Academic journal article Polish Sociological Review

A Case Study on Moral Disengagement and Rationalization in the Context of Portuguese Bullfighting

Academic journal article Polish Sociological Review

A Case Study on Moral Disengagement and Rationalization in the Context of Portuguese Bullfighting

Article excerpt


Cultural change and lifestyle transformations call into question human-nonhuman relations and the cultural heritage that is sometimes used to justify archaic practices, for example, eating meat and bullfighting among many others. Bullfighting has, however, lost much of its popularity as an effect of a growing awareness in the animal rights and welfare fields (Cordeiro-Rodrigues 2015; Donaldson and Kymlicka 2013; Beilin 2012). Some examples of the drop in popularity of this practice can be found in countries such as Portugal, Spain and South Africa. In Portugal, there was an almost 50% decrease in the number of bullfights between 2000 to 2013 due to lack of demand (Inspeccao Geral das Actividades Culturais 2016). In Spain, the Catalan demand for independence from Spain has been coupled with an anti-bullfighting sentiment, whereby the autonomous government of Catalonia has attempted to make a law prohibiting the practice in the region (Beilin 2012; Lelieveldt 2016). In South Africa, there is growing opposition to the bullfighting practice known as UKeshwama on the grounds of it being inhumane (Rautenbach 2011; Horsthemke 2015).1

A factor that has strongly influenced this anti-bullfighting sentiment has been a change in lifestyle. Most particularly, bullfighting is, generally speaking, a rural practice and the urbanization of lifestyles and behavior has led to a growth in bullfighting being rejected (Beilin 2012; Basta 2014). Moreover, since the 70's there has been increasing concern regarding animal welfare, with more individuals becoming vegan and vegetarians (Donaldson and Kymlicka 2013); this, in turn, has led to a greater opposition to practices that are understood as involving cruelty to animals, such as bullfighting.
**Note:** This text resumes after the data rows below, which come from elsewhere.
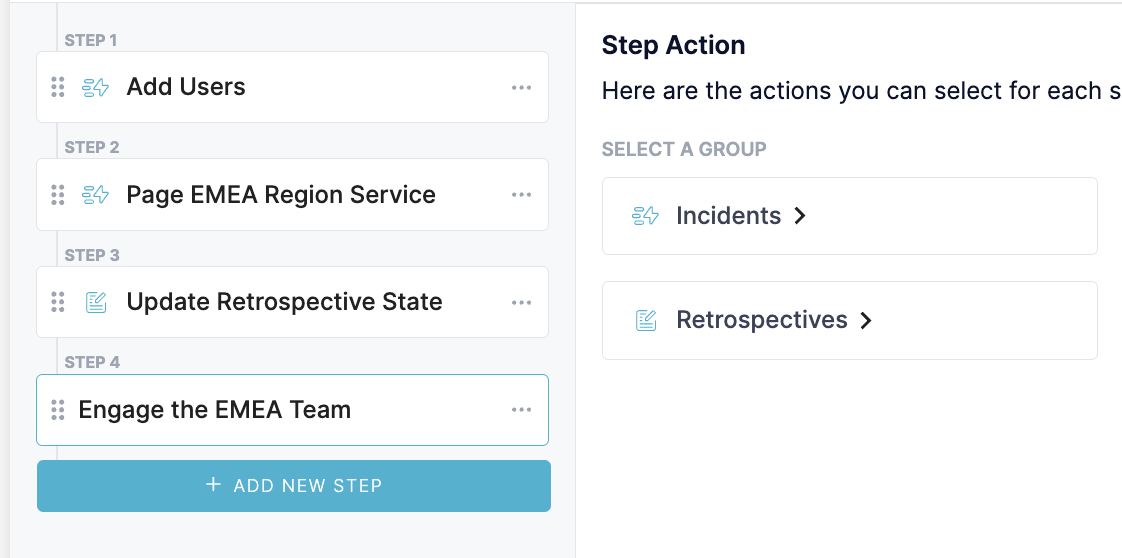This screenshot has width=1122, height=558.
Task: Open the three-dot menu for Add Users
Action: tap(522, 87)
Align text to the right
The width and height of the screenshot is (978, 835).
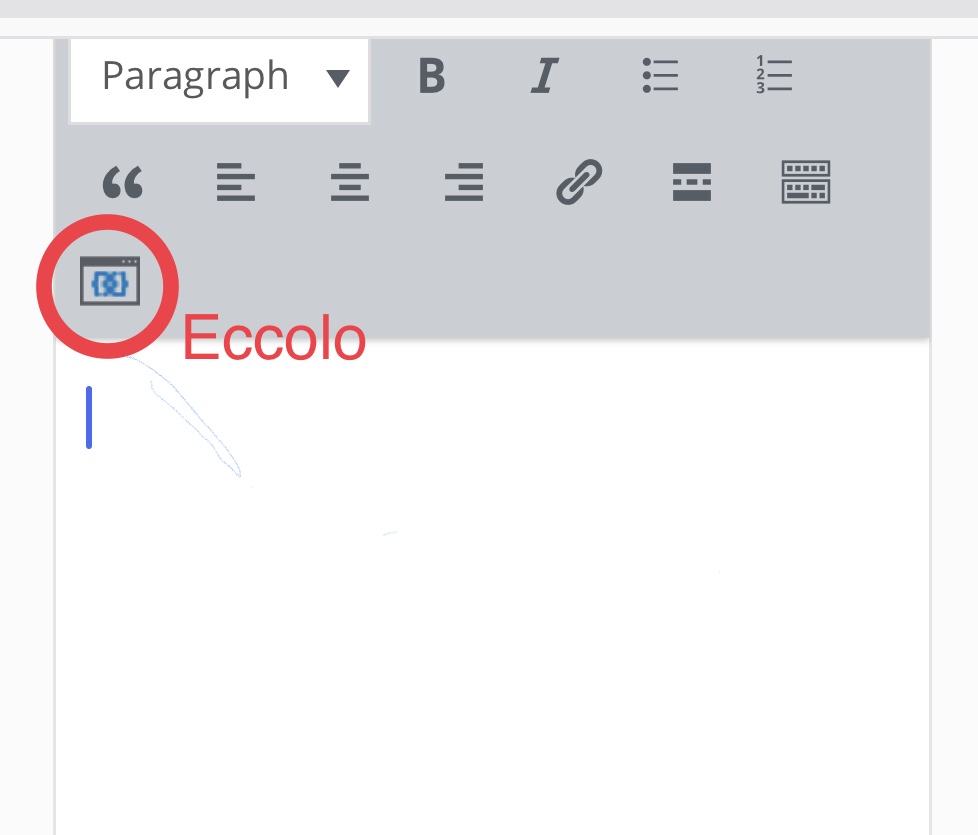click(464, 182)
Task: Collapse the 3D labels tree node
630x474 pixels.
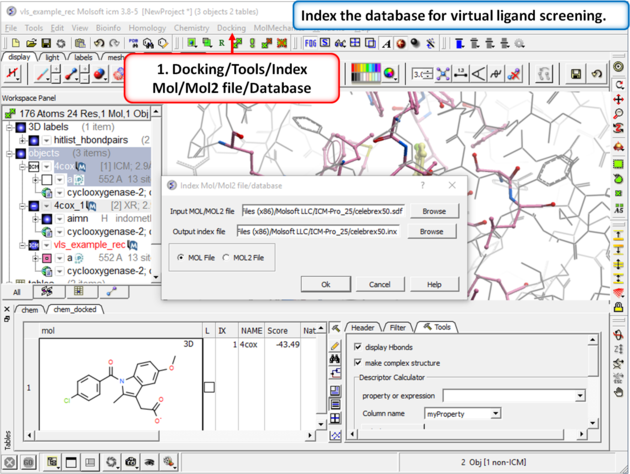Action: (x=10, y=128)
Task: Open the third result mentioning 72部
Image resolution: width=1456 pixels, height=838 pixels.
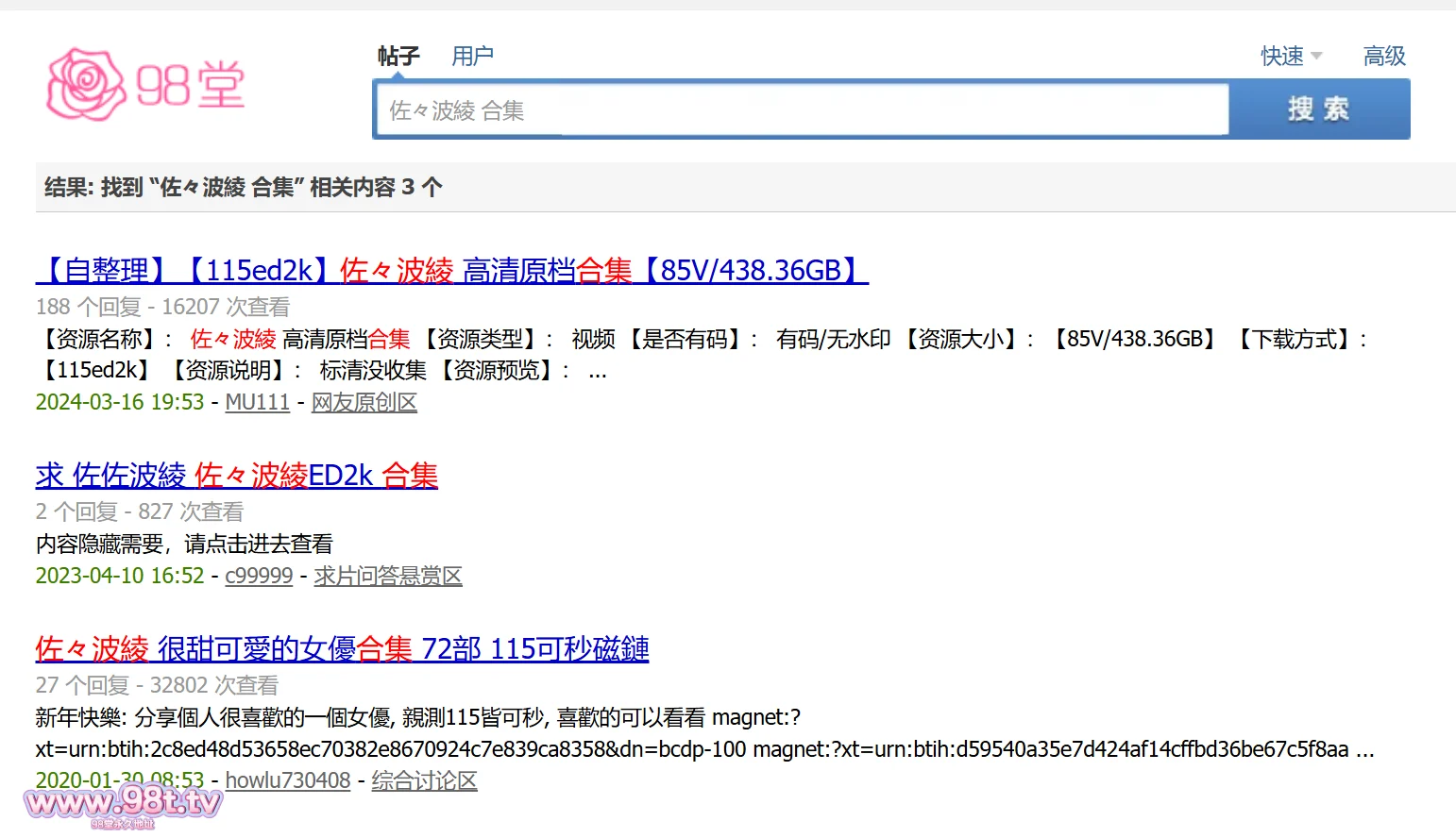Action: (x=342, y=649)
Additionally, various works undertaken in comparative psychology, ecology and nutrition have strongly advocated for a change from an omnivorous diet to a vegan or vegetarian one, influencing many people in terms of opposing the human use of animals (Adams 2011; Mitchell 2011; Craig, Mangels, and the American Dietetic Association 2009; Gullone and Arkow 2012). In short, these changes have led to a reconsideration of the role of tradition and to a high level of skepticism regarding bullfighting.

On top of this, in 2015, the European Parliament voted for an amendment to stop over €100 million in EU agricultural subsidies from being used to raise bulls for bullfights. Additionally, in a number of different EU countries, such as Italy and the Netherlands, bullfights have been abolished and subsequently deleted from the list of cultural heritage activities.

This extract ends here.